Posts are happening constantly, just in my head and not online.

Fermenting topics:

Vinturi Wine Aerorators
Diatom Chardonnay
Great Wines at Christmas Dinner
Dogfish Head Palo Santo: Deconstructed
Vergano Chinato
Sean Thackery Pleaides XVII

Thursday, December 17, 2009

Smoke of the Peat, Nut of the Barley: Laphroaig Tasting

Fascinating tasting at the store last night with Simon Brooking, Laphroaig's Master Ambassador to the States. The whiskies delivered the goods as always with plenty of peat, but beautifully balanced and self-contained. We tasted several expressions of Laphroaig as well as Ardmore, a peated Highland Malt, and Teachers, a blended whisky which features a big dose of Ardmore.

My desk is next to the tasting bar in the store and I was catching up on paperwork while Simon was talking to customers when I noticed a smoky aroma. The smokiness didn't dissipate and grew stronger. My first concern was a fire of some sort, but it didn't have that electrical smell, instead it was perfumed like some strange incense. Ben confirmed my suspicions and said that Simon had a couple of lumps of peat and was heating them. Nice. I quickly abandoned the paperwork and went to investigate.

Sure enough, he had two dark lumps of peat. The larger one was the Islay peat used at Laphroaig to dry the malted barley. The smaller lump was Highland peat and is used at Ardmore, the only 100% peated Highland Malt. Peat being organic material compressed over a long period of time, it is composed of whatever grows in the region it is found. It follows that the flavors of the smoke would be different.
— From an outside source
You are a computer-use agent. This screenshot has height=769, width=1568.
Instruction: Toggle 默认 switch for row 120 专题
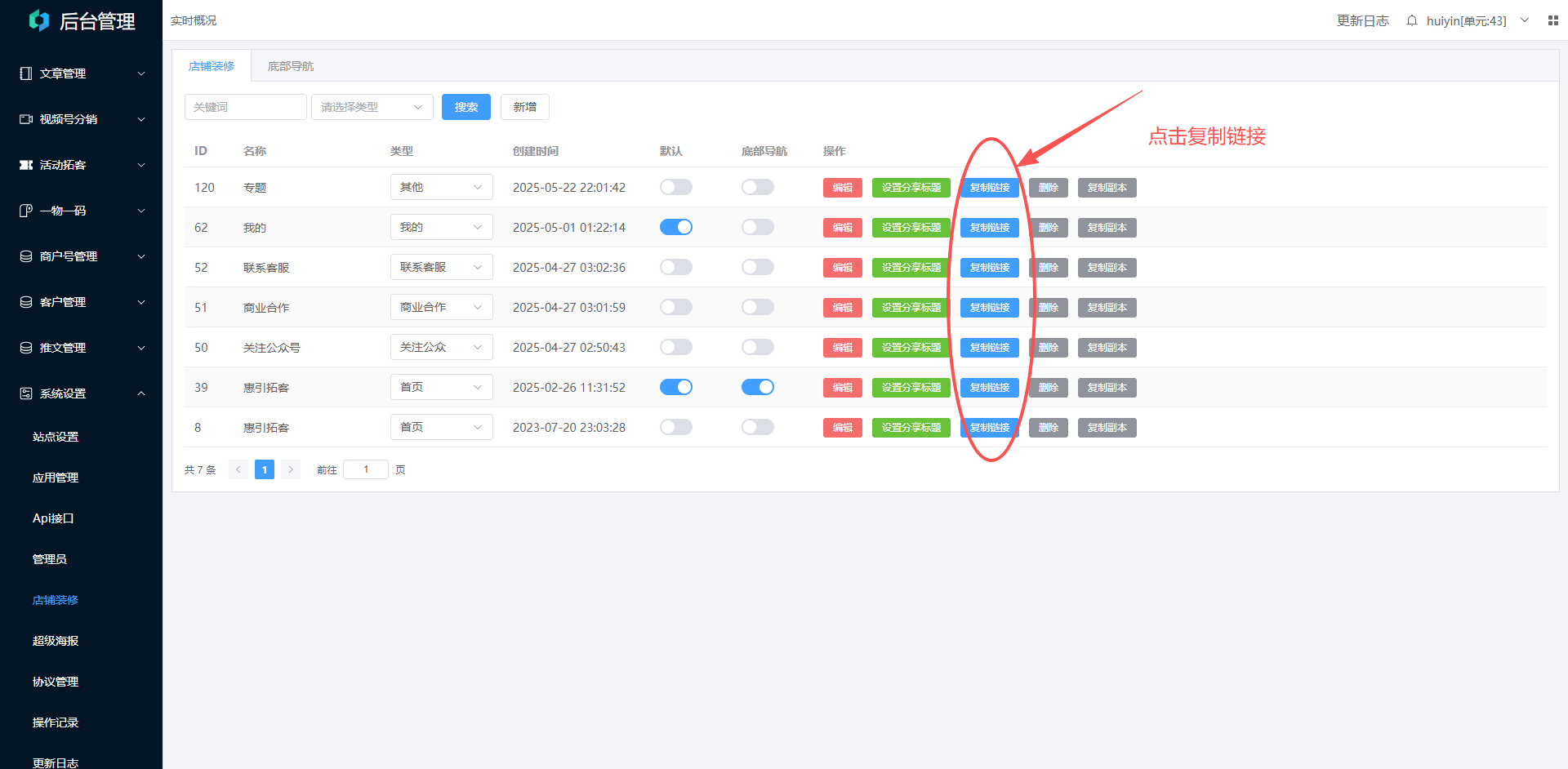tap(675, 187)
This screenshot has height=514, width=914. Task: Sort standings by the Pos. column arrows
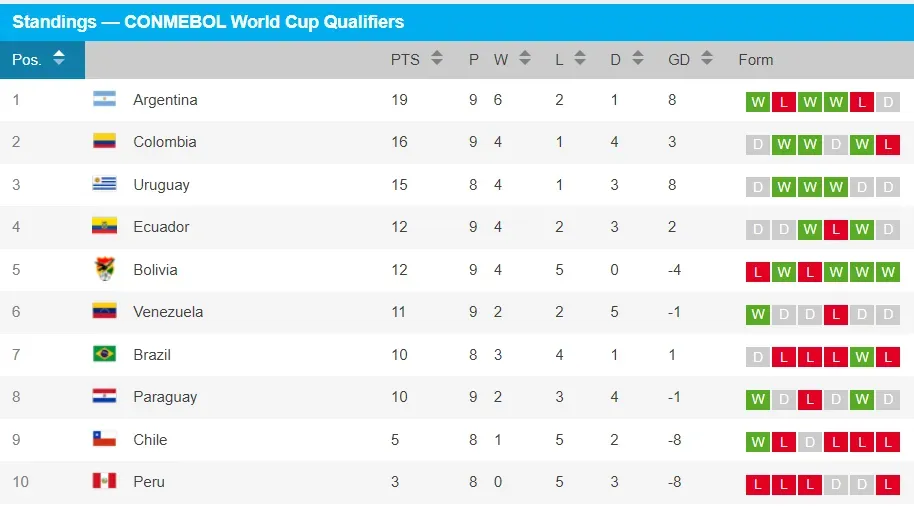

The Highland peat produced a sweeter and slightly resinous smoke. The first impression was rich charcoal. It was sweet and earthy with an overall impression of dense smoke. I imagined I was walking into an old barbeque house in Lockhart where they've been smoking all manner of meats for years and years. Simon attributed the sweet resin notes to the heather which native to the area.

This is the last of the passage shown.